La grâce d’une seconde chance

Je suis à cette période de la vie où je pleure en chantant à l’église. Est-ce que je suis officiellement membre de la « communauté des gens matures » ? NON. Je refuse.

Toute blague mise à part, cette Fête des Pères me touche profondément cette année.

Il y a neuf mois, mon père a survécu à deux AVC. Il a traversé d’innombrables séances de réadaptation, transformé son mode de vie et, aujourd’hui, il est devenu une véritable histoire de succès pour notre famille. J’en suis profondément émue.

Alors oui, aujourd’hui, je n’ai pas pu retenir mes larmes de joie et de reconnaissance. Parce que mon père a retrouvé sa mobilité. Parce que mon père a retrouvé toutes ses capacités intellectuelles. Parce que mon père est encore là.

Won’t He do it!

Je pourrais écrire des pages entières à son sujet, mais une seule expression résume tout : père présent.

Mon père est l’incarnation même du père présent. Peu importe les circonstances — le temps, la distance, ses activités ou les nôtres — il sera là. Il ne manque aucune remise de prix, aucun rendez-vous médical, aucune étape importante lorsqu’il peut l’éviter. Il connaît les noms de nos amis, de nos camarades de classe, de nos enseignants depuis la maternelle, nos diagnostics, nos médicaments et bien plus encore.

Sa capacité à être présent dépasse l’entendement, et son soutien s’étend aussi loin que ses bras le permettent… et souvent même au-delà.

Sérieusement, les hommes de ma vie ont probablement rendu toute médiocrité inacceptable pour moi.

Grand-père. Papa. Mes oncles.

Tous présents à leur manière.

Et pour cela, je me considère profondément bénie.

Maintenant, soyons honnêtes : ce sont aussi des hommes.

Je suis parfaitement consciente de leur capacité à m’agacer, me frustrer ou me décevoir. Je ne suis ni aveugle ni sourde. D’ailleurs, je considère comme une mission personnelle de les garder humbles et alliés de la cause humaine et féminine. Si j’entends un propos problématique, je recadre. J’oriente. J’éduque.

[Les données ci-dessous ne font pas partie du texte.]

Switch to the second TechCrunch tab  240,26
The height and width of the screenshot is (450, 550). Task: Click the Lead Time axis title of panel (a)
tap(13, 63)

Parce que non, il y a un programme.

No freestyle, thanks.

Et je ne distribue certainement pas de médailles pour l’effort minimum.

Avoir une relation saine avec mon père influence énormément mes interactions avec les hommes. Très souvent, ce que certains considèrent comme un exploit extraordinaire correspond simplement à ce que j’ai toujours connu.

Je sais à quoi ressemble l’effort.

Je sais à quoi ressemble la présence.

Je sais à quoi ressemble l’intention.

« Reverse daddy issues », comme on dit.

La première fois que j’ai entendu cette expression, j’ai éclaté de rire. Mais le struggle est bien réel pour celles d’entre nous qui ont grandi avec des parents qui ont placé la barre très haut.

Nos standards sont élevés, non pas parce que nous demandons l’impossible, mais parce que nous avons vu ce que l’amour, le respect et l’engagement ressemblent lorsqu’ils sont sincères.

Alors quand on me dit qu’être intentionné, respectueux et attentionné représente un effort exceptionnel…

Je ne sais pas quoi répondre.

Je refuse de revoir mes attentes à la baisse parce que je sais qu’elles sont atteignables. Je les ai vues. Je les ai vécues.

Pourquoi compromettre des standards que mes parents ont mis des années à établir et que je m’efforce maintenant de maintenir ?

Qu’est-ce que j’y gagnerais ?

Alors non, je ne baisse pas mes standards.

Je continue simplement à honorer ce qui m’a été transmis.

Et si cela semble être du « high effort », peut-être que le problème n’est pas mes attentes.

Peut-être qu’il est simplement temps de faire mieux.

❤️ Bonne Fête des Pères à tous les pères présents. Vous laissez une empreinte beaucoup plus grande que vous ne le réalisez.